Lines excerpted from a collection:
——————————
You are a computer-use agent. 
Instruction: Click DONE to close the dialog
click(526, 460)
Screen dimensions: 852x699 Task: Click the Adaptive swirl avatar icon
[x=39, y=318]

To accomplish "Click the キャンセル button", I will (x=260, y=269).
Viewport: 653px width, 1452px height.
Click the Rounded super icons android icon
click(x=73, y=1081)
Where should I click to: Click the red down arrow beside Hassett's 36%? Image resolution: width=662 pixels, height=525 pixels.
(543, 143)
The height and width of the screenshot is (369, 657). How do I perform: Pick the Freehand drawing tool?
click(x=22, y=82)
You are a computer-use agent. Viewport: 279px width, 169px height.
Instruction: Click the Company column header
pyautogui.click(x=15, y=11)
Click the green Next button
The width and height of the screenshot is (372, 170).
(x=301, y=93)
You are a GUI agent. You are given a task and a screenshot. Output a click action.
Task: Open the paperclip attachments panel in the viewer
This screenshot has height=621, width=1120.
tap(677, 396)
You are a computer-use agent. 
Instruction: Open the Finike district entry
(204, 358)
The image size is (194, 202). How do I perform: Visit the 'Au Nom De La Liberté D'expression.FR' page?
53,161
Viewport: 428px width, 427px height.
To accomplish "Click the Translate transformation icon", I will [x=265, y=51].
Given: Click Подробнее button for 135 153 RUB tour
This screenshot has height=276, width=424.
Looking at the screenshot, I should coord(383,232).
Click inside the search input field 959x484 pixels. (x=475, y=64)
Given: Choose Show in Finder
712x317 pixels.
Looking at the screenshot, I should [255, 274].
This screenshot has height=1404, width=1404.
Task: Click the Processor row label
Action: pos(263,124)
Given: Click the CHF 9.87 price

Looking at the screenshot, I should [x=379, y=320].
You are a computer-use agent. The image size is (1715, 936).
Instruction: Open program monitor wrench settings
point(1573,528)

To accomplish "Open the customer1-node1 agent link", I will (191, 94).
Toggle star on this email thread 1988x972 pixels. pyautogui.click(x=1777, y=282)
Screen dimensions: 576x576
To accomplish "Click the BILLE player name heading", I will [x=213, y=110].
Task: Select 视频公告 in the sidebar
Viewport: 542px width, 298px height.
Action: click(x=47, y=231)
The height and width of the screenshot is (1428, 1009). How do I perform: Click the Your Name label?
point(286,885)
——————————
EXERCISE DETAILS: Lay out all of the lines above as a Markdown table with the columns "Row" and "Line", numbering each row and leaving out the blank lines.

SOLUTION FOR THIS EXERCISE:
| Row | Line |
|---|---|
| 1 | You are a computer-use agent.  |
| 2 | Instruction: Click DONE to close the dialog |
| 3 | click(526, 460) |
| 4 | Screen dimensions: 852x699 Task: Click the Adaptive swirl avatar icon |
| 5 | [x=39, y=318] |
| 6 | To accomplish "Click the キャンセル button", I will (x=260, y=269). |
| 7 | Viewport: 653px width, 1452px height. |
| 8 | Click the Rounded super icons android icon |
| 9 | click(x=73, y=1081) |
| 10 | Where should I click to: Click the red down arrow beside Hassett's 36%? Image resolution: width=662 pixels, height=525 pixels. |
| 11 | (543, 143) |
| 12 | The height and width of the screenshot is (369, 657). How do I perform: Pick the Freehand drawing tool? |
| 13 | click(x=22, y=82) |
| 14 | You are a computer-use agent. Viewport: 279px width, 169px height. |
| 15 | Instruction: Click the Company column header |
| 16 | pyautogui.click(x=15, y=11) |
| 17 | Click the green Next button |
| 18 | The width and height of the screenshot is (372, 170). |
| 19 | (x=301, y=93) |
| 20 | You are a GUI agent. You are given a task and a screenshot. Output a click action. |
| 21 | Task: Open the paperclip attachments panel in the viewer |
| 22 | This screenshot has height=621, width=1120. |
| 23 | tap(677, 396) |
| 24 | You are a computer-use agent.  |
| 25 | Instruction: Open the Finike district entry |
| 26 | (204, 358) |
| 27 | The image size is (194, 202). How do I perform: Visit the 'Au Nom De La Liberté D'expression.FR' page? |
| 28 | 53,161 |
| 29 | Viewport: 428px width, 427px height. |
| 30 | To accomplish "Click the Translate transformation icon", I will [x=265, y=51]. |
| 31 | Given: Click Подробнее button for 135 153 RUB tour |
| 32 | This screenshot has height=276, width=424. |
| 33 | Looking at the screenshot, I should coord(383,232). |
| 34 | Click inside the search input field 959x484 pixels. (x=475, y=64) |
| 35 | Given: Choose Show in Finder |
| 36 | 712x317 pixels. |
| 37 | Looking at the screenshot, I should [255, 274]. |
| 38 | This screenshot has height=1404, width=1404. |
| 39 | Task: Click the Processor row label |
| 40 | Action: pos(263,124) |
| 41 | Given: Click the CHF 9.87 price |
| 42 | Looking at the screenshot, I should [x=379, y=320]. |
| 43 | You are a computer-use agent. The image size is (1715, 936). |
| 44 | Instruction: Open program monitor wrench settings |
| 45 | point(1573,528) |
| 46 | To accomplish "Open the customer1-node1 agent link", I will (191, 94). |
| 47 | Toggle star on this email thread 1988x972 pixels. pyautogui.click(x=1777, y=282) |
| 48 | Screen dimensions: 576x576 |
| 49 | To accomplish "Click the BILLE player name heading", I will [x=213, y=110]. |
| 50 | Task: Select 视频公告 in the sidebar |
| 51 | Viewport: 542px width, 298px height. |
| 52 | Action: click(x=47, y=231) |
| 53 | The height and width of the screenshot is (1428, 1009). How do I perform: Click the Your Name label? |
| 54 | point(286,885) |